THE HIGHLIGHTS: The study, conducted monitoring of the cotton harvest in the four cotton producing regions of Turkmenistan: Dashoguz, Balkan, Mary, and Lebap, raises issues.

  • Farmers in a Chokehold: The exploitation doesn’t stop with labour. Farmers too are trapped in a state-engineered vice grip. Locked into tenancy agreements through state-controlled peasant associations, they must meet unrealistic cotton quotas under threat of losing their land. Inputs—fertilisers, seeds, fuel—are overpriced and often delivered late. When the cotton is finally harvested, deductions are made arbitrarily at state-owned gins, stripping farmers of their rightful payments. The outcome? Mounting debt and, in some districts, mass farmer migration.
  • Child Labour: Banned but Back: In an ironic twist, the Turkmen government included cotton picking in its Hazardous Work List for the first time in 2024, theoretically banning anyone under 18 from participating. But this legal move did little to stop the rise in child labour. Driven by poverty and the pressure on adults to either pick cotton or pay bribes, children joined their parents in the fields, sometimes picking 40–50 kilograms a day to contribute to household income.
  • A Compliance Time Bomb: Perhaps most worrying for global brands is the revelation that Turkmen cotton continues to enter international supply chains, particularly through Türkiye—a key textile hub and the number one importer of Turkmen yarn and fabric. Italian and German textile machinery makers are also complicit, equipping mills that process and export goods made with forced labour cotton.
  • Toothless Reforms, Coached Testimonies: The report does credit the Turkmen government for incremental changes—such as excluding some teachers and doctors from forced labour and signing roadmaps with the International Labour Organization (ILO). But the façade quickly crumbles. Authorities have “coached” selected workers to lie to ILO monitors, claiming the harvest was mechanised and volunteer-based. Independent monitors were barred, and critics like Turkmen.News director Ruslan Myatiev were targeted with retaliatory travel bans.
  • Rights Before Technology: There is no shortage of recommendations. The report rightly urges the Turkmen government to outlaw coercion, hold violators accountable, and allow independent monitoring. But it also offers a warning: technological fixes like mechanised harvesting will not solve what is fundamentally a rights crisis. Without civic space, free expression, independent unions, and rule of law, cotton reform will remain a farce.

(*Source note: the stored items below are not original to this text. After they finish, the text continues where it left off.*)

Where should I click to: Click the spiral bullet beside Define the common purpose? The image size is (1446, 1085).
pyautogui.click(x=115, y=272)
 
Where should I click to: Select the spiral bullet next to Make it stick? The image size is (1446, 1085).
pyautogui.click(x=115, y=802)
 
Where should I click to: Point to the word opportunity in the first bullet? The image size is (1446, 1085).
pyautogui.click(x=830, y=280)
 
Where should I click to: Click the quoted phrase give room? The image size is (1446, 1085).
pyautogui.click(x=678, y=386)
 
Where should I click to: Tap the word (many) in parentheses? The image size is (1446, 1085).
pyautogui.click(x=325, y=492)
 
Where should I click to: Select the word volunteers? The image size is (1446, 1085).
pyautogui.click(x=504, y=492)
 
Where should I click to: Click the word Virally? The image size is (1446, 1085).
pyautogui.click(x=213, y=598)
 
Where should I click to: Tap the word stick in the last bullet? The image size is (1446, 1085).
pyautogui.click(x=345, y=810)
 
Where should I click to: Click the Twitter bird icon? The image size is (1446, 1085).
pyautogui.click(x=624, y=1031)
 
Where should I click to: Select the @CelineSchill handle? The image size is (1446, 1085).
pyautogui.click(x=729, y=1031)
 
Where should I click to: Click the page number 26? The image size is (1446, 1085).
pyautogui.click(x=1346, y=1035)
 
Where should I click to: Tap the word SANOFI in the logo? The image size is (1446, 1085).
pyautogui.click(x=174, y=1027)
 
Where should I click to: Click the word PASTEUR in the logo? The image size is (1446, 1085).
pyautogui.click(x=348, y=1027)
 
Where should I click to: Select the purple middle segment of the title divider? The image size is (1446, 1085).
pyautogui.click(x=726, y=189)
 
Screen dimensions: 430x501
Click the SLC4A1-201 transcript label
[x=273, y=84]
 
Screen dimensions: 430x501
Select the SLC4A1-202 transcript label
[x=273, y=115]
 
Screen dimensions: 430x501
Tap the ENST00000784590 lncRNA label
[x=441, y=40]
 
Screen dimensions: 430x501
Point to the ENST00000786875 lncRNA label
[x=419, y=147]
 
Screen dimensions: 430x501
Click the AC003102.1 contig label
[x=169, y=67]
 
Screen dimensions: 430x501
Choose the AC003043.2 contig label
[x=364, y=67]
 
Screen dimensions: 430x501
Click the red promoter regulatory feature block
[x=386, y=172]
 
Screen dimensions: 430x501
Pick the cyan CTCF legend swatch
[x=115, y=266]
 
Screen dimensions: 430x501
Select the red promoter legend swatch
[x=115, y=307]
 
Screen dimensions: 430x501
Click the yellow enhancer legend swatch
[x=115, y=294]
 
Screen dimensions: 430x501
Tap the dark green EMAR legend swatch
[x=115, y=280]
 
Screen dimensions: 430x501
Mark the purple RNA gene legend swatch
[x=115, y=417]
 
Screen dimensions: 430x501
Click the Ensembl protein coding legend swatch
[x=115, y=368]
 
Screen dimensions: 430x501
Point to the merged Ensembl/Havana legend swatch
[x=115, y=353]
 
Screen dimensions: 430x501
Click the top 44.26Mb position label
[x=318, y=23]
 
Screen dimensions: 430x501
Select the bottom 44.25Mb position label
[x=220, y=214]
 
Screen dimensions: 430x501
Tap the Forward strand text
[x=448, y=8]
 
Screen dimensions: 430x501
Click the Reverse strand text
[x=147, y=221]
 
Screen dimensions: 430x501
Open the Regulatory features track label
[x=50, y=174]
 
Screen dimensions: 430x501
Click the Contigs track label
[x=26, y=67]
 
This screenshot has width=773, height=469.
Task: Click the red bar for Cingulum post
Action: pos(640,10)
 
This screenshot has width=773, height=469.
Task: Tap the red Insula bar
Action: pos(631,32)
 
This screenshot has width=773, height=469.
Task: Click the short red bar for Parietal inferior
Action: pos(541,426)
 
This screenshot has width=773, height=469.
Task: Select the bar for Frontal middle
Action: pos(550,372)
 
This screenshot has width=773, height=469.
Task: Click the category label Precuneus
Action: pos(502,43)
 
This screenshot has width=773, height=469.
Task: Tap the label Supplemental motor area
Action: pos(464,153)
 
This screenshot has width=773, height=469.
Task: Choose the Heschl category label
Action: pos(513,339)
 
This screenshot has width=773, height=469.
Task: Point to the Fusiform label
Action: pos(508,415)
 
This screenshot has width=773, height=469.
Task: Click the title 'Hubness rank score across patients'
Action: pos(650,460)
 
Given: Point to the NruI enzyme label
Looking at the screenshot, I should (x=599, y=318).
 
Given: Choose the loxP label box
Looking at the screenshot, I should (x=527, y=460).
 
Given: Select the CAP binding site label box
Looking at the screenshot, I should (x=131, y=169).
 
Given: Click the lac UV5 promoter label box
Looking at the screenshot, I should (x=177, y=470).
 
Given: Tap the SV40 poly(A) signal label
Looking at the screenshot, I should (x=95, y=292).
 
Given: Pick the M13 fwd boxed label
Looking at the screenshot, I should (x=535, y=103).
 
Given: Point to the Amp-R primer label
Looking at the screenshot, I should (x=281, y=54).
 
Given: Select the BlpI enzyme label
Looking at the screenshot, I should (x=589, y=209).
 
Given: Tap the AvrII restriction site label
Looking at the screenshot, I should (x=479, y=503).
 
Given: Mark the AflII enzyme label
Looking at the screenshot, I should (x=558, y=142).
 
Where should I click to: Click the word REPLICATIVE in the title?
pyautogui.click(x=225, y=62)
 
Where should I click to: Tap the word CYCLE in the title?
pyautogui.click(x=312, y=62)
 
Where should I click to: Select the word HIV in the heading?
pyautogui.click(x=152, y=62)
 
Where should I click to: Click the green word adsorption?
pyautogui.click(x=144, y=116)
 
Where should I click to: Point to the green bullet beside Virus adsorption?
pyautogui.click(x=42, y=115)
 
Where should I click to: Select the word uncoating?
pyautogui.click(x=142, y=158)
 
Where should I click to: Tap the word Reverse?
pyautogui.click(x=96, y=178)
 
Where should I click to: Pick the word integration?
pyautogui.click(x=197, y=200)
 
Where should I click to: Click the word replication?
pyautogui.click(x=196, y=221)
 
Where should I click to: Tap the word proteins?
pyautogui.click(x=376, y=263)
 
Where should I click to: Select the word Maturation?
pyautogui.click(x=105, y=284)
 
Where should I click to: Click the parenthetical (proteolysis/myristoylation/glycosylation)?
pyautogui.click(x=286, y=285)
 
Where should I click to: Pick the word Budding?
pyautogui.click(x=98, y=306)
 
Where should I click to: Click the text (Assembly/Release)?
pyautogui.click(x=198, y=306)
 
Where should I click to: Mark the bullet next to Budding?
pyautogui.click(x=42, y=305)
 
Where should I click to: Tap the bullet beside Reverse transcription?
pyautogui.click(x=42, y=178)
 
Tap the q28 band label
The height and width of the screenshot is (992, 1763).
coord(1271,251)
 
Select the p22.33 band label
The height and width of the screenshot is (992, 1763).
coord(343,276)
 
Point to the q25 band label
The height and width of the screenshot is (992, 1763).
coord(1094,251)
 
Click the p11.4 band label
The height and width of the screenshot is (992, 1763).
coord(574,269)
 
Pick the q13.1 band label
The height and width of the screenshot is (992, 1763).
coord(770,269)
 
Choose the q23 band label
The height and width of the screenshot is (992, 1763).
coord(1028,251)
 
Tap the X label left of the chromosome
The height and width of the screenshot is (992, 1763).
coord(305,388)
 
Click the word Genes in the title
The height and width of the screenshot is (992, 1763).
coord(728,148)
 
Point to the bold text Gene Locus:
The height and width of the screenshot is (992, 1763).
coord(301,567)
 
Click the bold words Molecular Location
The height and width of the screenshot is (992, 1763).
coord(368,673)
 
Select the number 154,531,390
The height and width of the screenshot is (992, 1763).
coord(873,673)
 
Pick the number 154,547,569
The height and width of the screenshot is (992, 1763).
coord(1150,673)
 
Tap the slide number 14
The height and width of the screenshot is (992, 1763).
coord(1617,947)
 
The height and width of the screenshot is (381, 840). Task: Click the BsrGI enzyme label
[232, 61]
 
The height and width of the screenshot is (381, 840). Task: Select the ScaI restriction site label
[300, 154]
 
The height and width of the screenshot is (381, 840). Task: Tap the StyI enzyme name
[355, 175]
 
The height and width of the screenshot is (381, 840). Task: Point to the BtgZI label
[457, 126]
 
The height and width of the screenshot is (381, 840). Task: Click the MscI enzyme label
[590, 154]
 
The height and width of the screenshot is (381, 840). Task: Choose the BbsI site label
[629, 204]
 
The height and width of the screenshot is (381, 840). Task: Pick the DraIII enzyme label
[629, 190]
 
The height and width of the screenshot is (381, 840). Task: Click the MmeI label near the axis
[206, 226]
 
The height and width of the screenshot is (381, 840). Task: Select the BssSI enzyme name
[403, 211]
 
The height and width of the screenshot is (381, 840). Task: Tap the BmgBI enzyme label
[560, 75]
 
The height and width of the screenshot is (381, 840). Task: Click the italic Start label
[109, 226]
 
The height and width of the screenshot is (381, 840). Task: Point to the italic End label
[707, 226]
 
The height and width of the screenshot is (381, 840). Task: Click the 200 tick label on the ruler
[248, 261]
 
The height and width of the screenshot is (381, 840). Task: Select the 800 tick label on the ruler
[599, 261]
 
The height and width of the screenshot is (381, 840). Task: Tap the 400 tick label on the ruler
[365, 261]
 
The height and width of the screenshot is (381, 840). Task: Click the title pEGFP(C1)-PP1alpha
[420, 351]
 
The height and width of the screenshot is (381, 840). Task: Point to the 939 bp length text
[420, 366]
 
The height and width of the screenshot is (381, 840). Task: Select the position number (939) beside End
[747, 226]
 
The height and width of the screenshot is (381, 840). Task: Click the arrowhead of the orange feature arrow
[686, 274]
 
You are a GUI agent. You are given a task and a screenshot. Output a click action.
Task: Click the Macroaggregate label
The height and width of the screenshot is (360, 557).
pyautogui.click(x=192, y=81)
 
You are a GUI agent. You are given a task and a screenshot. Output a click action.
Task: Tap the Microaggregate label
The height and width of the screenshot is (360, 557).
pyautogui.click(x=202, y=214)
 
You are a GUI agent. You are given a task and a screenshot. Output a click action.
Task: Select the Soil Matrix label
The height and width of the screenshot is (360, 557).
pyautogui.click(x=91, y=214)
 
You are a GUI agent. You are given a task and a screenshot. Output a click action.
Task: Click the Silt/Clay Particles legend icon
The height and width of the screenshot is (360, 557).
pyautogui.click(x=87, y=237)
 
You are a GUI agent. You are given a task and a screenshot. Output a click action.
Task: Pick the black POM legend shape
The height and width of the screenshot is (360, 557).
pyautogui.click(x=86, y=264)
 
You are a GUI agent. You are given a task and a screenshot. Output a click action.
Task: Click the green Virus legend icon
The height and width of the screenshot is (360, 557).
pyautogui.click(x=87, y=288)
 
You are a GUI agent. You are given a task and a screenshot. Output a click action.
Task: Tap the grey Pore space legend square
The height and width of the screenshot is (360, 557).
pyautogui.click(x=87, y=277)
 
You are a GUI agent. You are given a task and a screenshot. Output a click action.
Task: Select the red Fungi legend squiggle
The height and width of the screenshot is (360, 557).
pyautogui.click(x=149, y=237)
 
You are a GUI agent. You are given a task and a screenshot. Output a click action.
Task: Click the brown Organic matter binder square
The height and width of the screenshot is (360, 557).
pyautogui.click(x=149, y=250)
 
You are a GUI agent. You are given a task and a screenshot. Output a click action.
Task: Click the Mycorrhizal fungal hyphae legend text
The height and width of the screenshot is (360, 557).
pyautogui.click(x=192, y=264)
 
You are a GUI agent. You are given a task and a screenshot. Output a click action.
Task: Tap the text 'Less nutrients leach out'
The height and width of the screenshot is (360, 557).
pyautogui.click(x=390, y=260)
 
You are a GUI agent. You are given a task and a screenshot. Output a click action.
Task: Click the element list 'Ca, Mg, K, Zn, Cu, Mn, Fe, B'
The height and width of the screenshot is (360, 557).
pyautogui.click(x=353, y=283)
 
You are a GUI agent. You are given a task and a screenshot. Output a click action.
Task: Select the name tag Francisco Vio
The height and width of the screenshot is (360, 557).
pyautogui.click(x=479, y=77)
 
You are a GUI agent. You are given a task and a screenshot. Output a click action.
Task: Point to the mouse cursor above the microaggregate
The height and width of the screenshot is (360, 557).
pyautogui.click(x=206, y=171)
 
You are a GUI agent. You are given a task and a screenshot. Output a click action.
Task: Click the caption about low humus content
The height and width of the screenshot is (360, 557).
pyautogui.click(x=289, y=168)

THE CONTEXT: Turkmenistan, ranking 14th in global cotton production, uses widespread and systematic state-imposed forced labour in the annual cotton harvest. Every year between August–November, public authorities force state employees to pick cotton or pay for replacement pickers under threat of penalty, including loss of employment or reduction of work hours or pay.

Realpolitik Context

  • ILO Involvement Is Superficial: The Turkmen state allowed selective access and “coached workers” to lie to ILO monitors—revealing bad faith and no real reform intent.
  • Retaliatory Authoritarianism: The regime punished activists abroad, like Myatiev, using diplomatic channels. This weaponisation of foreign policy illustrates the regime's grip and its intent to suppress dissent globally.